The purpose of this study is to compare the safety, tolerability, pharmacokinetic and pharmacodynamic properties of single doses of TAK-329 with a single dose of a subcutaneously-injected rapid-acting insulin analog in participants with type 1 diabetes mellitus.


Clinical Trial Description

Type 1 diabetes mellitus (T1DM), also known as insulin-dependent diabetes mellitus or juvenile-onset diabetes, occurs primarily due to β-cell destruction, usually leading to absolute insulin deficiency. The condition is immune-mediated and is usually idiopathic. Tight glycemic control using intensive insulin therapy was shown in the Diabetes Control and Complications Trial (DCCT) to reduce rates of microvascular complications in T1DM; however, achieving and maintaining such control in T1DM using standard insulin therapy requires a high level of support and is associated with increased potential for hypoglycemia, increased weight gain and, in some patients, aggravation of cardiovascular risk factors including dyslipidemia.

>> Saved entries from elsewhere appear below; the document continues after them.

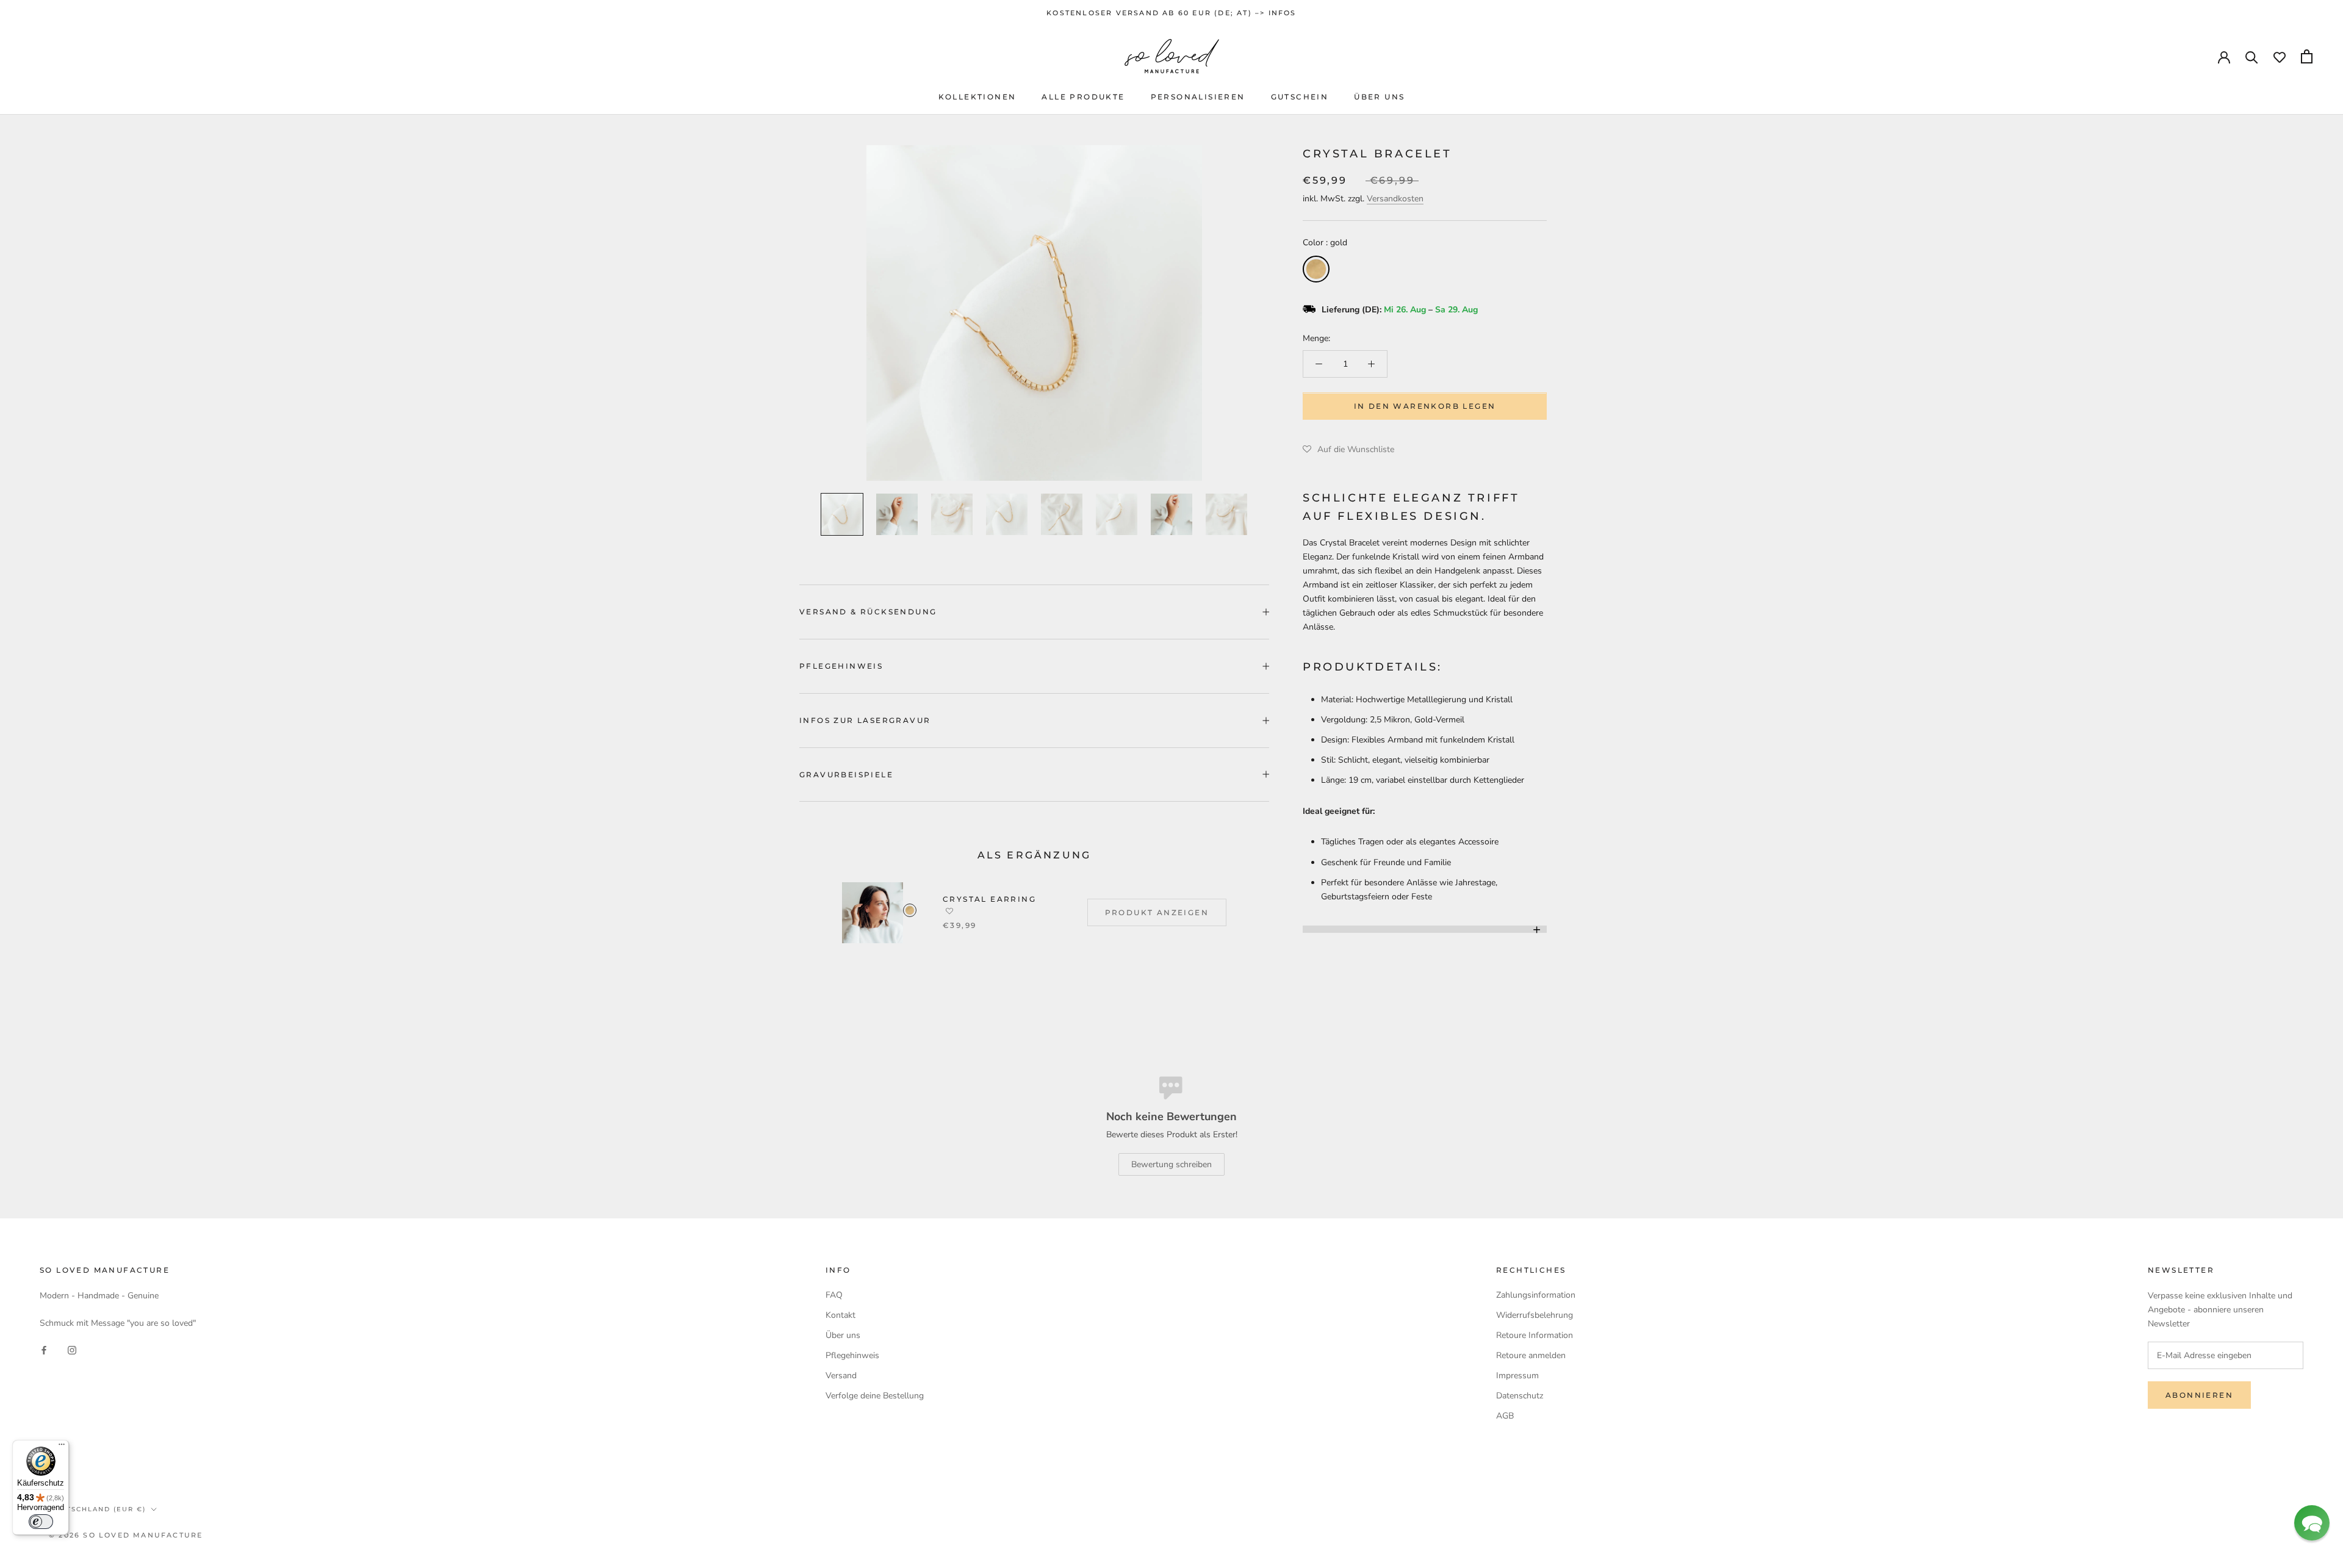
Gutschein (1300, 96)
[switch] (41, 1521)
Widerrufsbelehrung (1534, 1315)
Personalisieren (1198, 96)
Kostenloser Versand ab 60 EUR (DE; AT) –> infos (1171, 13)
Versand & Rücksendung (868, 611)
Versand (841, 1375)
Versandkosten (1395, 198)
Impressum (1517, 1375)
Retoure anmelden (1531, 1355)
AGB (1505, 1416)
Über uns (1379, 96)
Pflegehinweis (841, 666)
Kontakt (840, 1315)
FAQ (834, 1295)
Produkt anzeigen (1157, 912)
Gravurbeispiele (846, 774)
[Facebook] (44, 1350)
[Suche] (2251, 56)
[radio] (1316, 269)
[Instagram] (72, 1350)
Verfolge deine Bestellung (875, 1395)
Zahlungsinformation (1535, 1295)
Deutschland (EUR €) (97, 1509)
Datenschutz (1519, 1395)
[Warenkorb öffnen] (2306, 56)
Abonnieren (2199, 1395)
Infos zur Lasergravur (864, 720)
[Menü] (61, 1447)
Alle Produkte (1083, 96)
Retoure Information (1534, 1335)
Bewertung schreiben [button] (1171, 1164)
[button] (1348, 450)
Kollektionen (977, 96)
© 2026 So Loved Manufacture (126, 1535)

TAK-329 is being developed by Takeda Global Research & Development Center, Inc. (TGRD) as an adjunct treatment to improve glycemic control in patients with type 1 diabetes mellitus who use insulin therapy.

This study will take place at 1 site in the United States. A total of 36 male and female adult participants with T1DM will take part in the study.

The study will last about 77 days, including a 28 days screening period, 4 cross-over treatment periods and a follow up period. Participants will be confined to the study clinic for 2 days in each period. Participants will also be contacted by phone 30 days following the last dose of study drug. ;


Study Design

Allocation: Randomized, Endpoint Classification: Pharmacokinetics/Dynamics Study, Intervention Model: Crossover Assignment, Masking: Double Blind (Subject, Caregiver, Investigator, Outcomes Assessor)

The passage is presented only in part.